DOCUMENT EXTRACT:
Political turmoil and contentious policy changes could cloud the investment climate in Montenegro, but the economy is still performing well – primarily driven by the IT, energy, and tourism sectors – according to Pejovic Legal Partner Milena Roncevic Pejovic.
“Montenegro is currently in-between regular presidential and extraordinary parliamentary elections,” Roncevic Pejovic begins. “Following the most recent dissolution of parliament in April, and the collapse of two governments, we are looking at a snap election cycle this June.” As she reports, the country is experiencing such political turmoil that it has begun to affect the overall investment climate.
“The business community is feeling the effects of political instability and we have noticed a downturn in foreign investment inflows,” Roncevic Pejovic continues. “This has created market uncertainties for existing investments as well – no longer are the war in Ukraine and COVID-19 the dominant spoilsports for business in Montenegro.” However, she does expect that the situation will calm down somewhat after the June elections.
Still, Montenegro has been amending some of its policy endeavors, which could potentially reflect on investments as well. “The citizenship-by-investment program, which was based on investing in pre-approved tourism projects that would generate significant income for Montenegro, ended on December 31, 2022, following negative assessments from the EU,” Roncevic Pejovic reports. Additionally, starting in January 2024, the real estate tax in Montenegro will switch to a progressive rate, moving away from the flat 3% currently in force. “The new brackets will include the same 3% tax for properties up to EUR 150,000 in value, 5% for those up to EUR 500,000 in value, and a 6% tax on all properties that are valued more,” she explains. “These changes are not something that the real estate market will take to keenly, given how attractive the old status quo was for investors.”
Furthermore, Roncevic Pejovic reports there is a draft law on solidarity contributions that might also put investors off. “Companies with annual revenue over EUR 5 million will be required to pay an extra 33% in taxes for the next two years, with the money to go to social welfare spending. This might clash with the investor’s notion of a competitive and predictable tax policy.” According to her, Montenegro is at a turning point, with investors still intent to get involved, but requiring “the trust and support of the authorities.”
Outlining the most vibrant sectors in Montenegro, Roncevic Pejovic points to the IT sector. “A lot of IT companies were recently incorporated, which is developing the industry very fast. Given the flexibility of remote work, we have seen a high number of IT experts relocating here,” she reports. “Additionally, the energy sector is strong, renewables and green energy in particular; wind power is the key generator of growth here, with the government strongly supporting development.”
Finally, the traditionally successful tourism sector is also developing rapidly. “Montenegro might just become a winter destination soon, given the development of the Kolasin ski resort, which will boast 250 kilometers of ski slopes once complete," she says. "Moreover, a new cable car from the UNESCO world heritage site of Kotor to the Lovcen National Park – connecting mountain and seaside – will be completed soon, further adding to the country's tourism credentials,” she concludes.

WHAT THIS TASK INVOLVES: From the piece on Montenegro's investment climate, extract verbatim the passage running from "Political turmoil and" up to and including "Milena Roncevic Pejovic.".

LISTED RECORDS:
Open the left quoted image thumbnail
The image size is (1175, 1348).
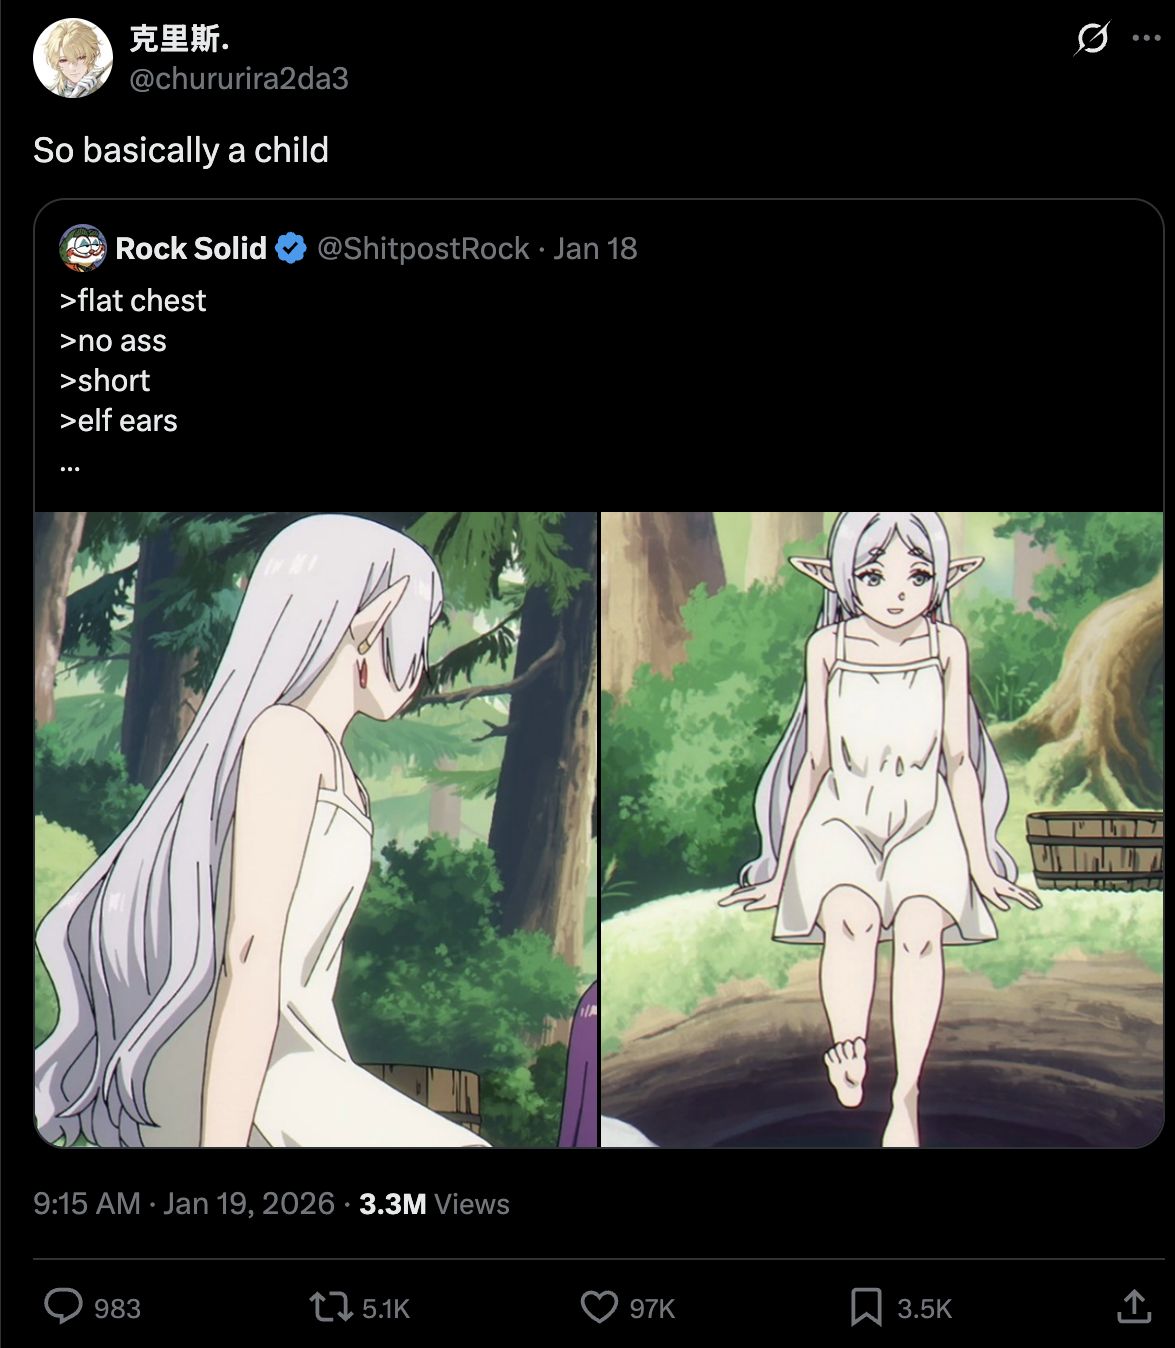[316, 829]
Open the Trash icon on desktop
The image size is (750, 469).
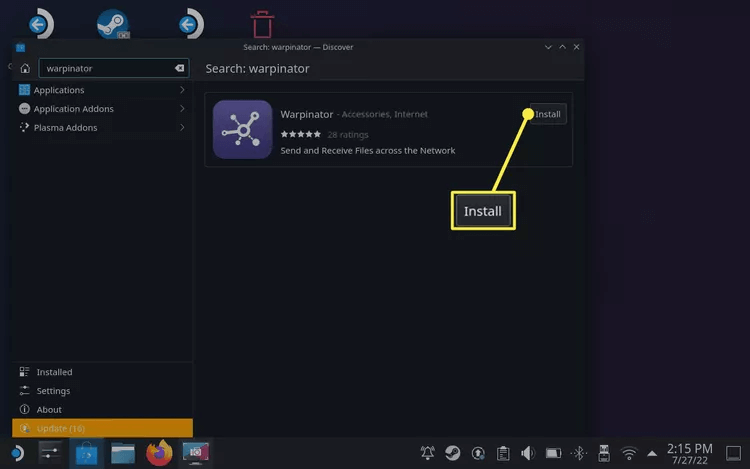[262, 24]
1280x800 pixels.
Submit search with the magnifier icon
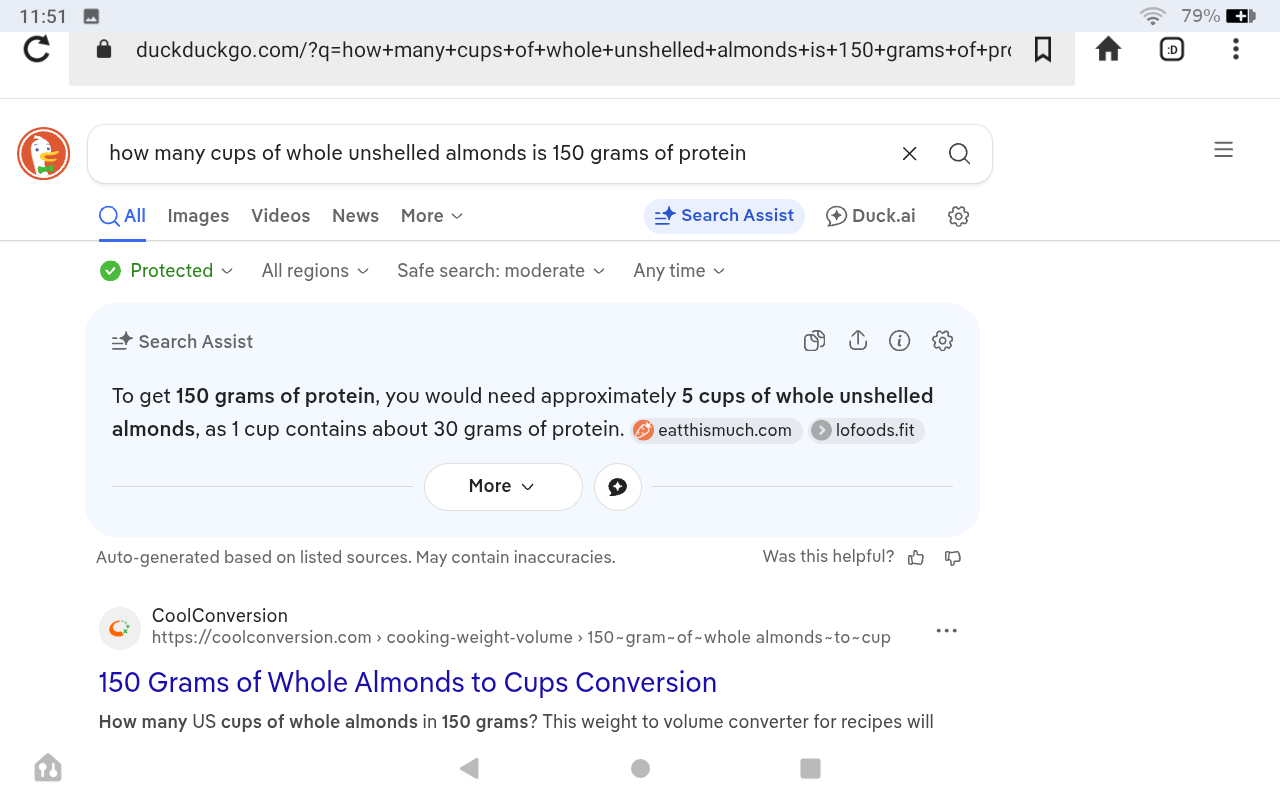[959, 153]
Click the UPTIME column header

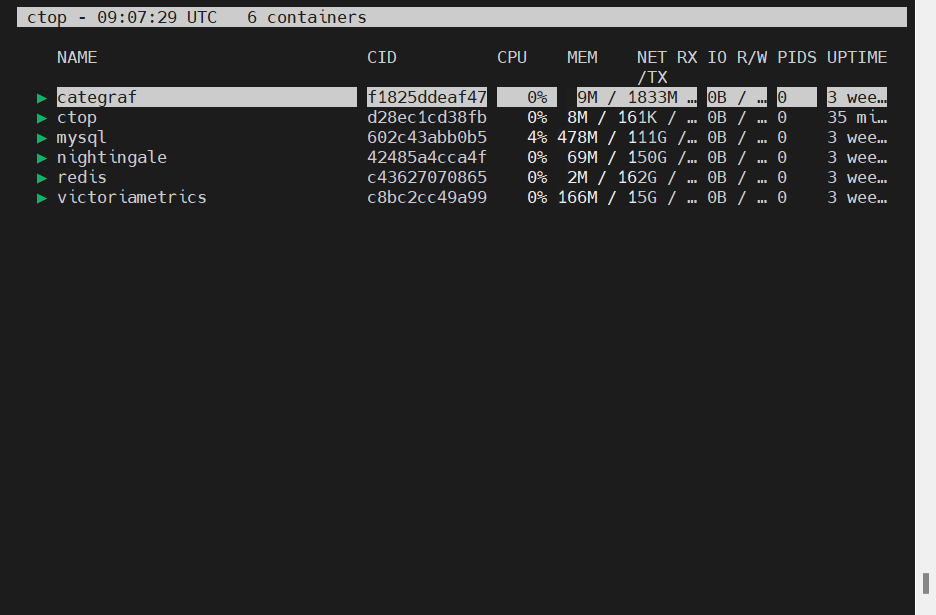click(x=856, y=57)
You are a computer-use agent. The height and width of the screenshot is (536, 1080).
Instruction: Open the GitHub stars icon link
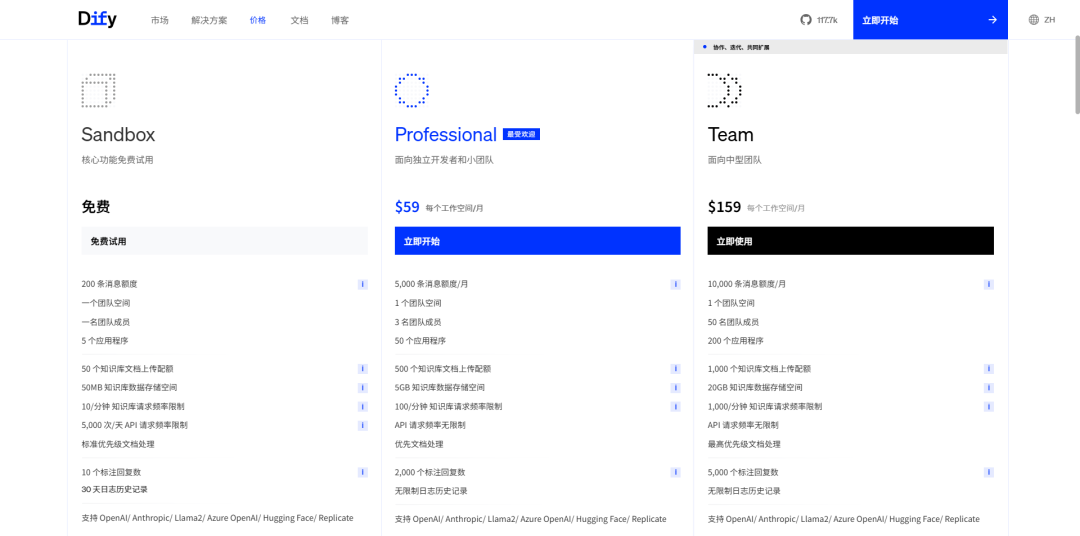806,20
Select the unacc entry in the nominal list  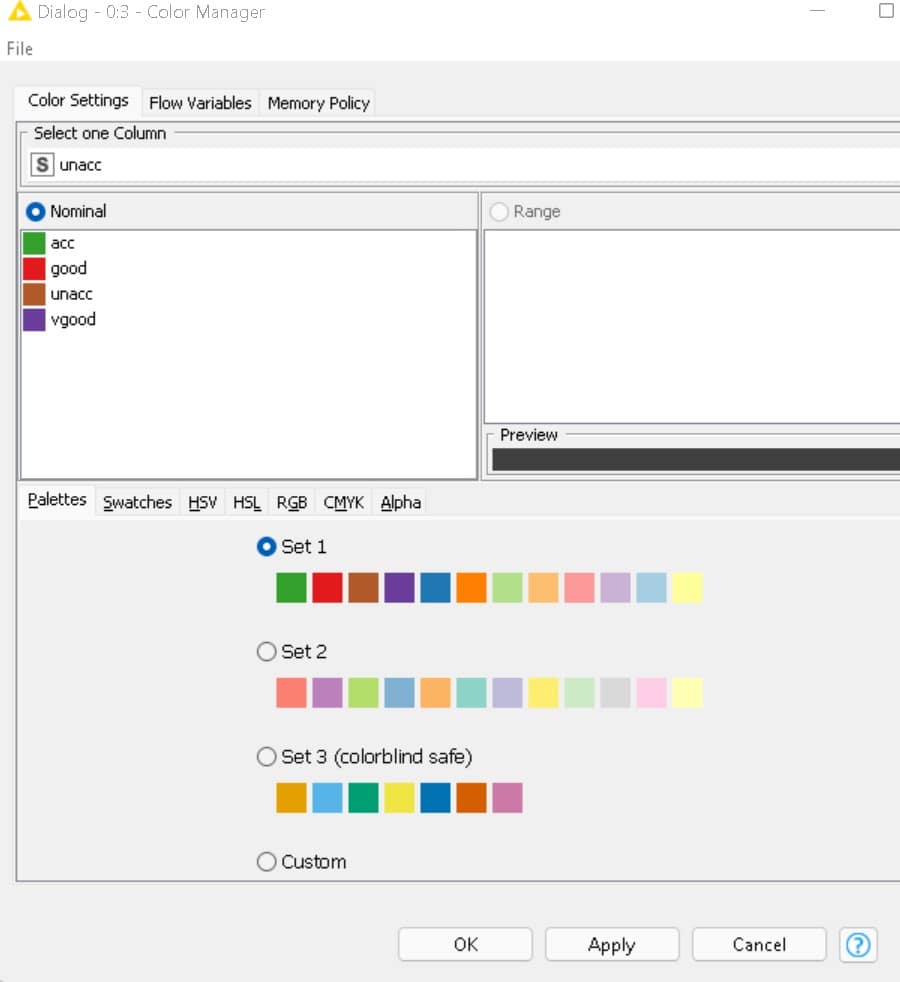(x=72, y=294)
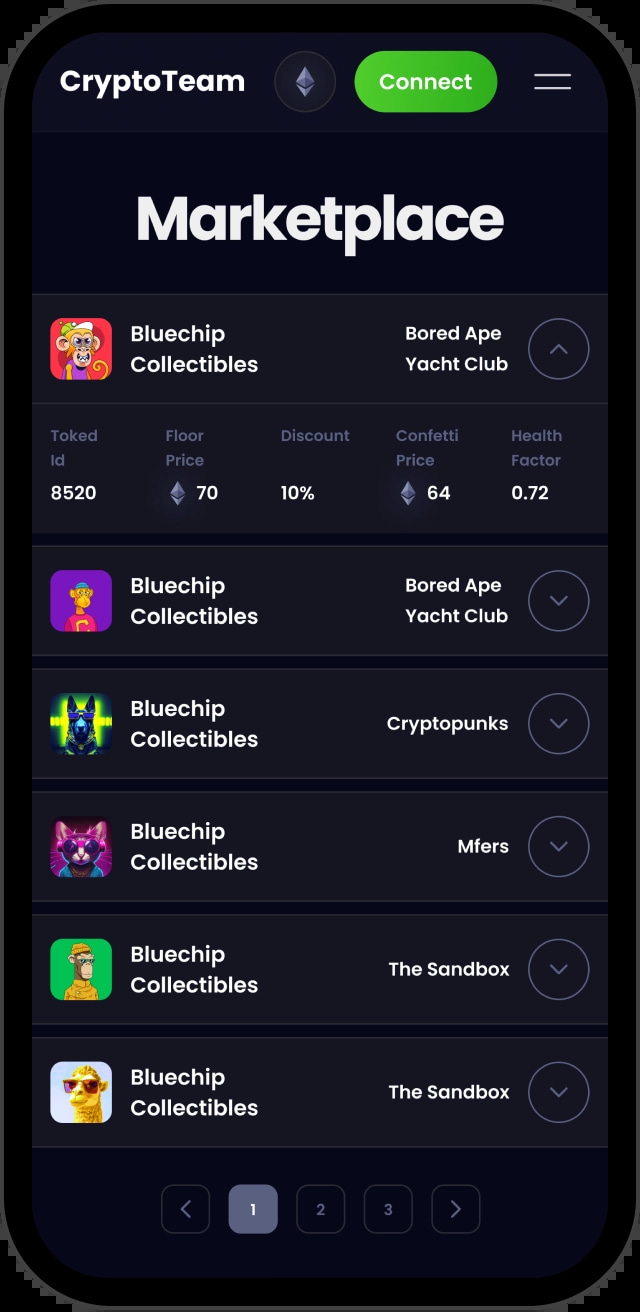640x1312 pixels.
Task: Open the hamburger menu
Action: (552, 82)
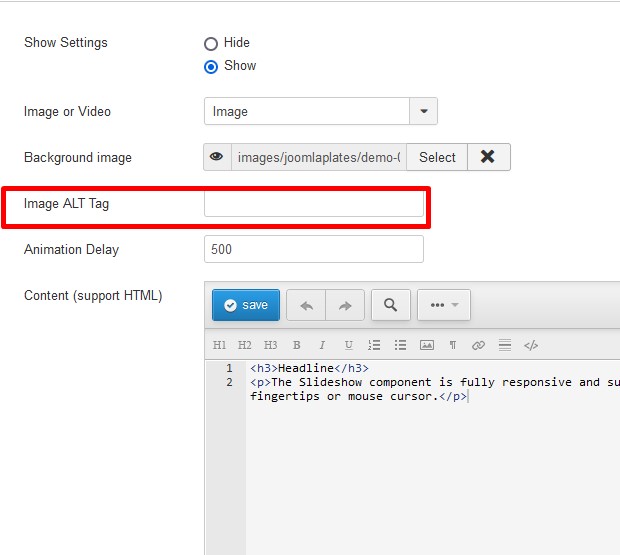The height and width of the screenshot is (555, 620).
Task: Click the Select background image button
Action: (437, 157)
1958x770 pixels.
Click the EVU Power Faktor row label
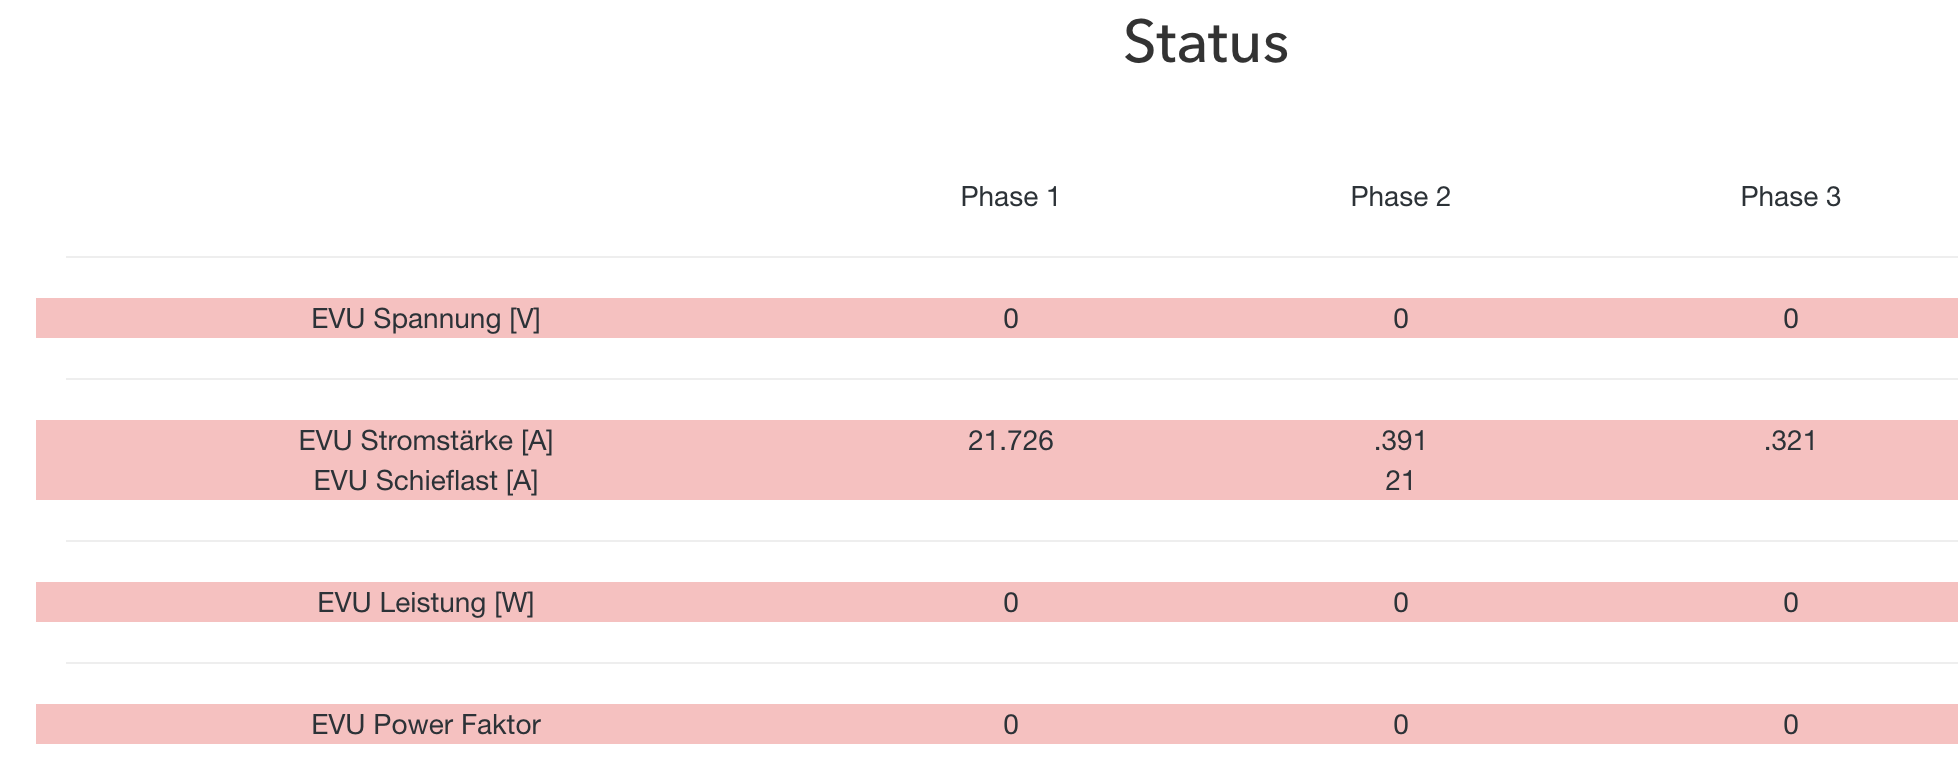click(x=426, y=725)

OUTPUT BELOW:
Political turmoil and contentious policy changes could cloud the investment climate in Montenegro, but the economy is still performing well – primarily driven by the IT, energy, and tourism sectors – according to Pejovic Legal Partner Milena Roncevic Pejovic.